* Part of a data file *
++++

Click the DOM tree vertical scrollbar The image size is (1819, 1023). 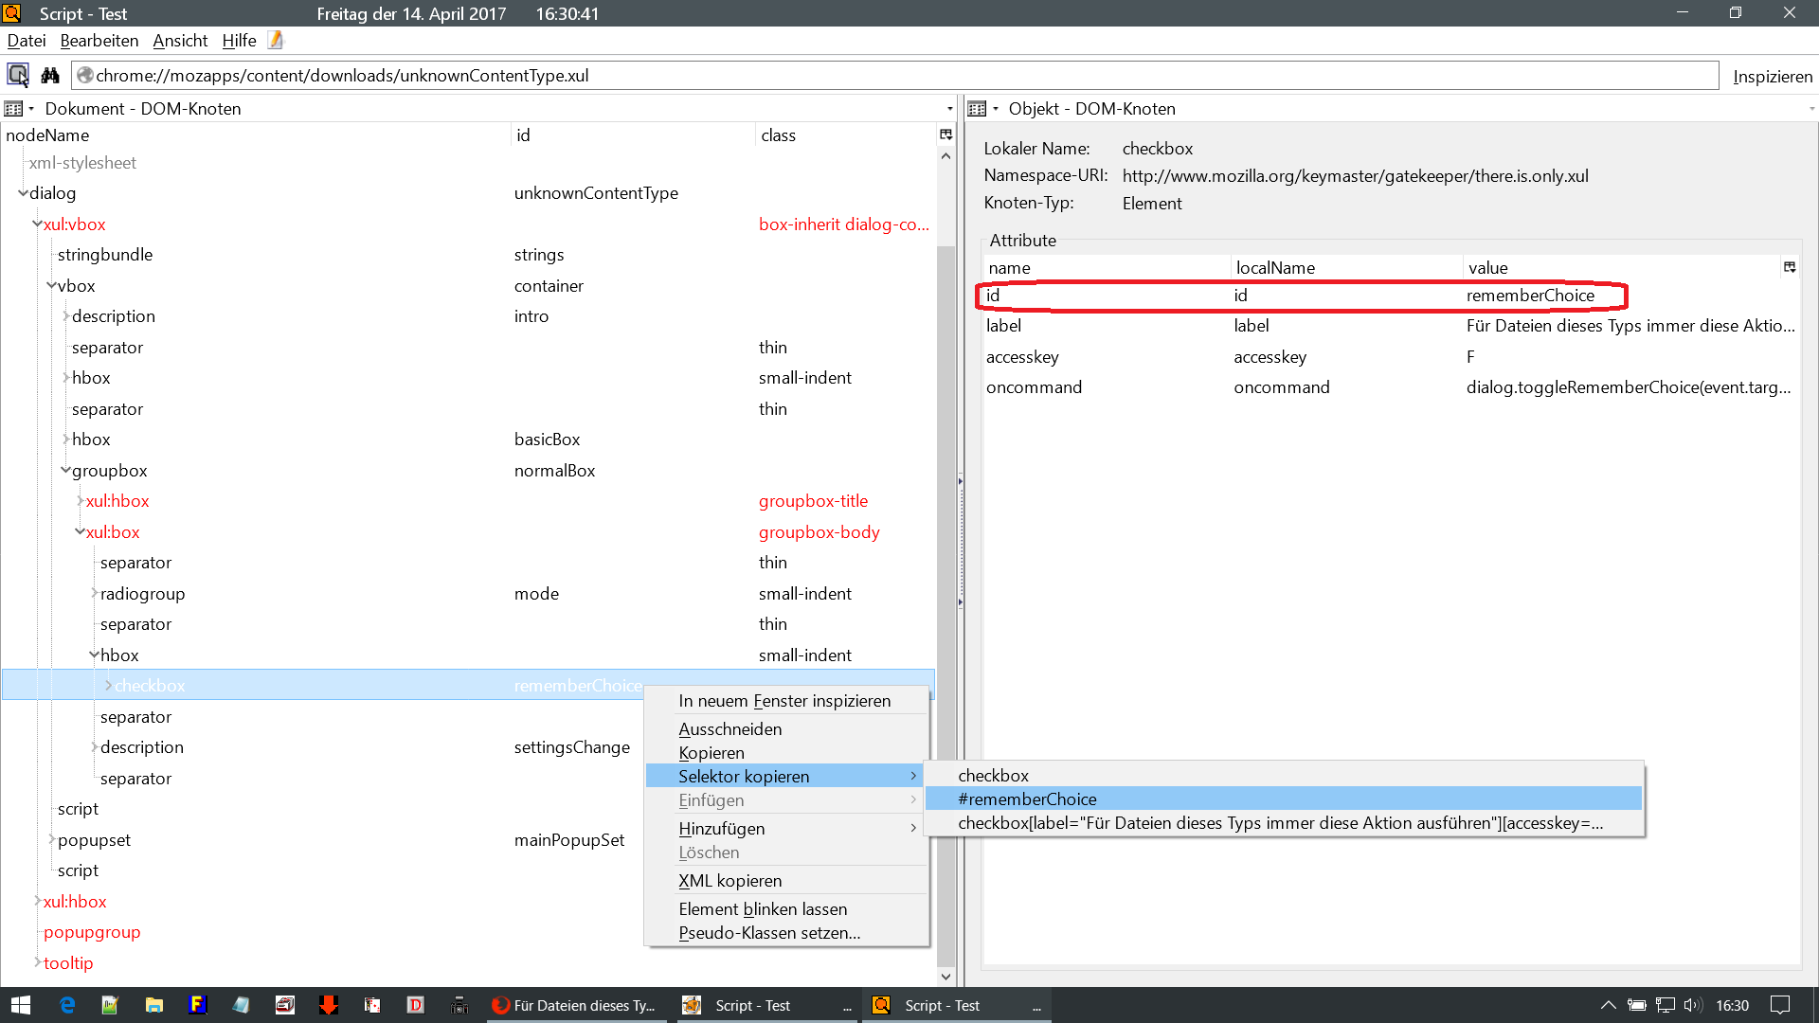pos(945,568)
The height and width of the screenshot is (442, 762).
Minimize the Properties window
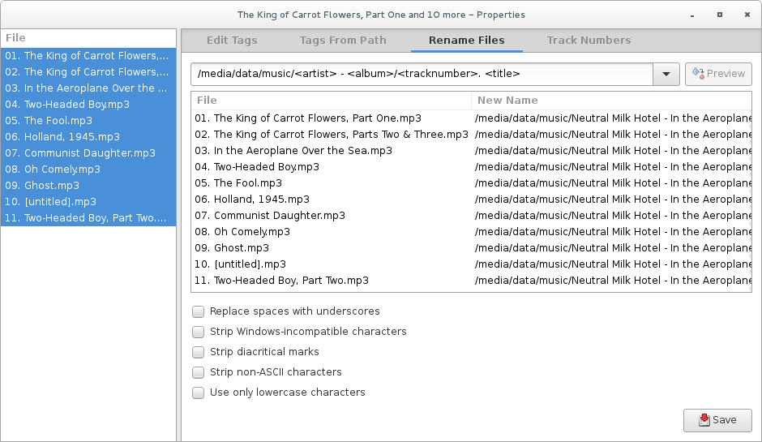click(x=692, y=15)
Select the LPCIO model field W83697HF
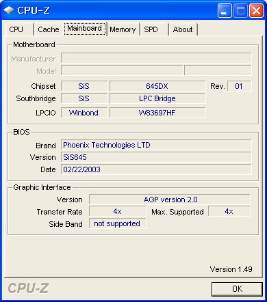 coord(157,113)
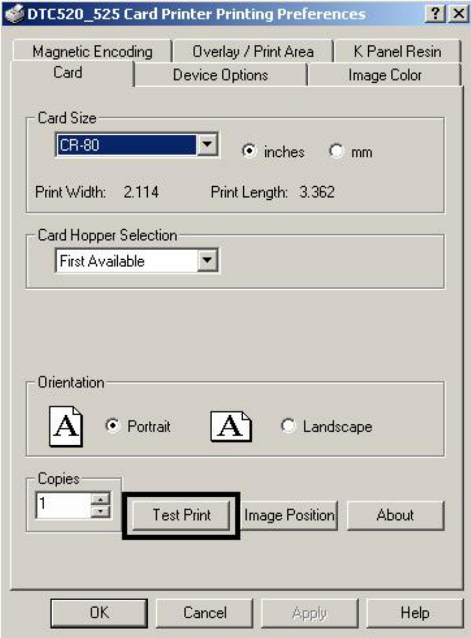This screenshot has height=638, width=471.
Task: Open the Card Size dropdown arrow
Action: 207,145
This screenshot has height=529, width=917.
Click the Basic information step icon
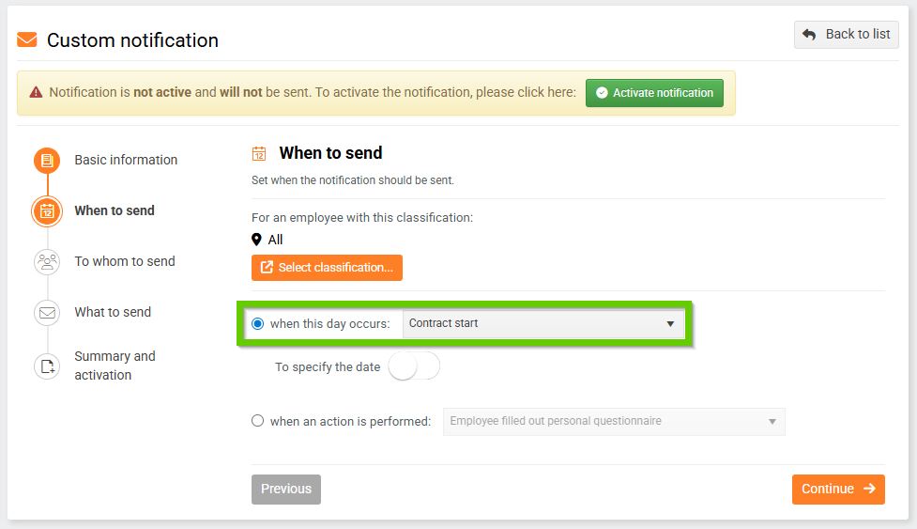pos(47,161)
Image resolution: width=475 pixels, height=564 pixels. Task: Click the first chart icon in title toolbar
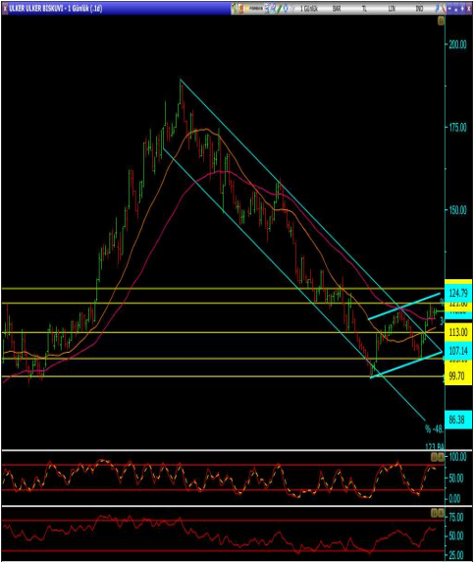(x=234, y=8)
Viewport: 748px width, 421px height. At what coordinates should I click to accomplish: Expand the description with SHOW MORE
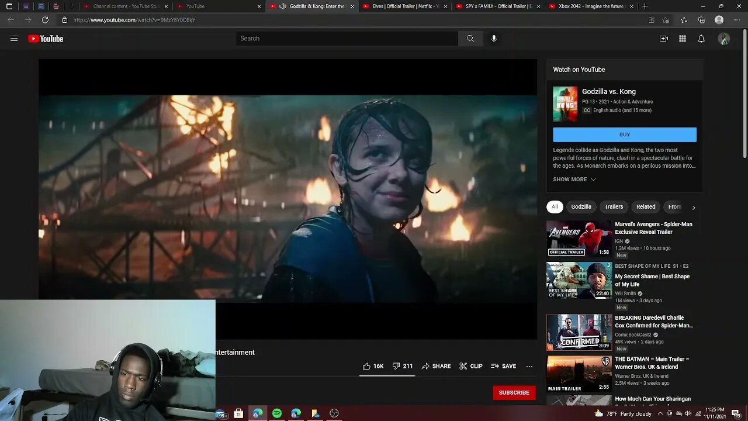(x=574, y=180)
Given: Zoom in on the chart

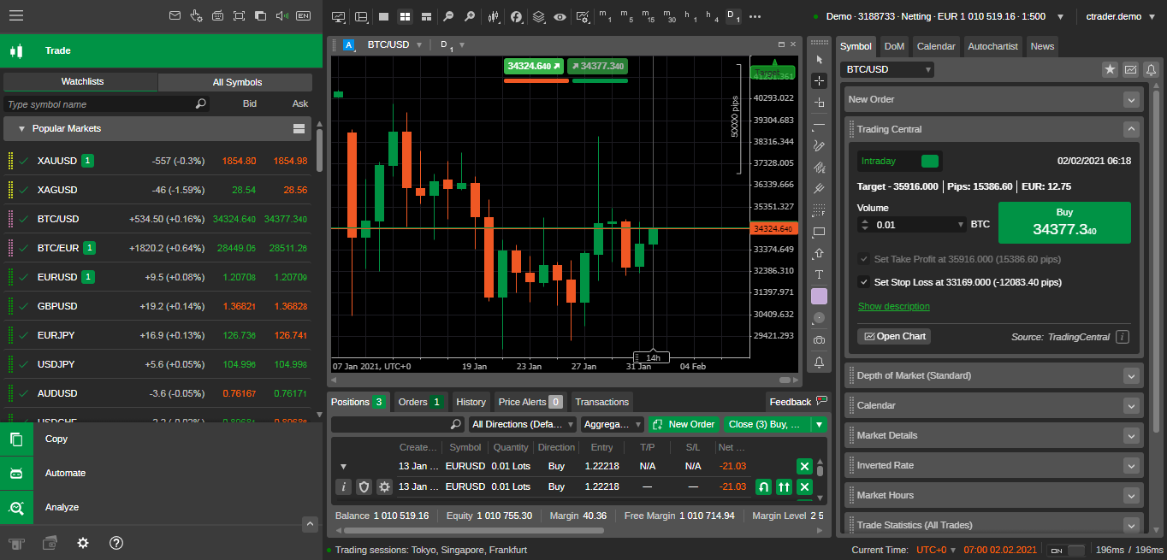Looking at the screenshot, I should click(x=471, y=16).
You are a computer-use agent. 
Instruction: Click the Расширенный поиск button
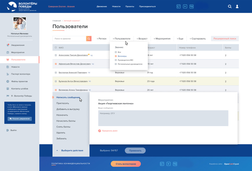click(225, 39)
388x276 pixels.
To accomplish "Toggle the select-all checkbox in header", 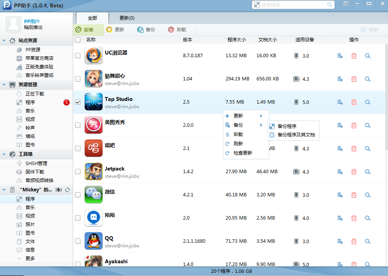I will click(x=78, y=40).
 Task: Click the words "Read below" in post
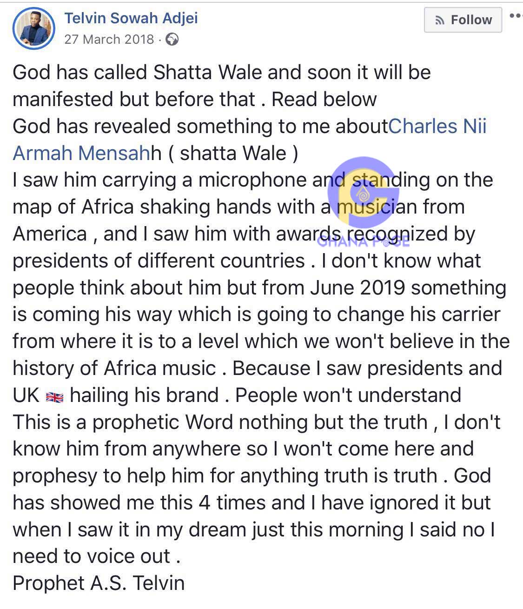click(x=324, y=99)
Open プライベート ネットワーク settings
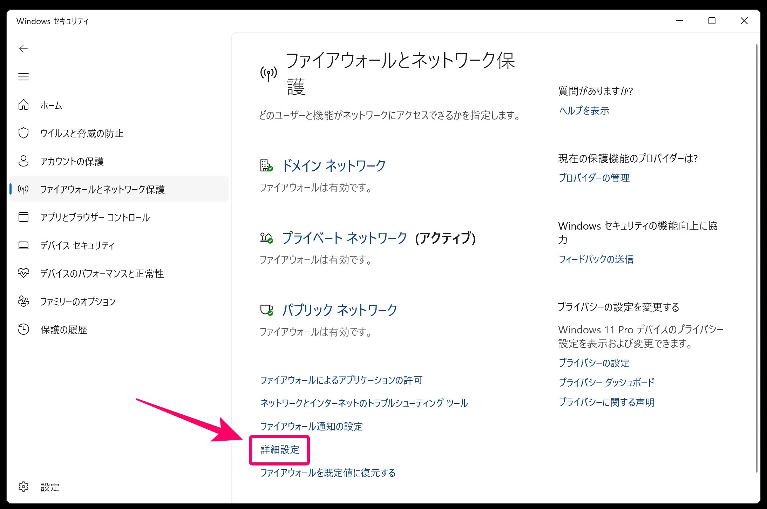The width and height of the screenshot is (767, 509). (x=344, y=238)
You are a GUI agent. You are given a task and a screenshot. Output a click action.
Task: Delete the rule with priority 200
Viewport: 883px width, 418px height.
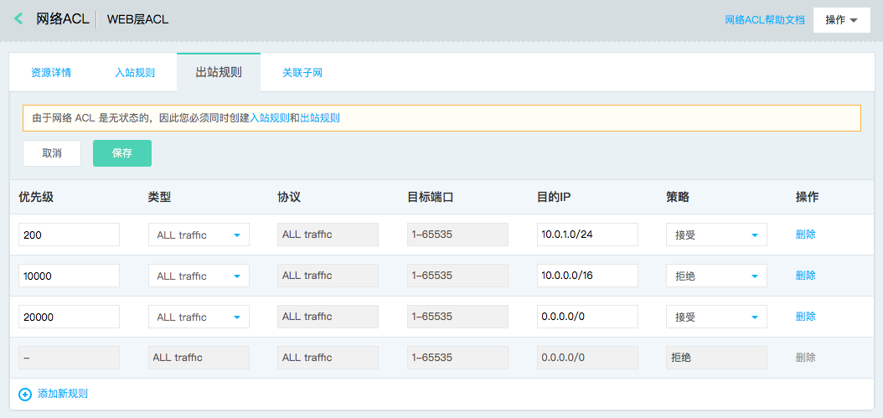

++++

* TASK INSTRUCTIONS *
How many lines of the material contain the word "Viewport"? Give only the number.

* CORRECT RESULT *
2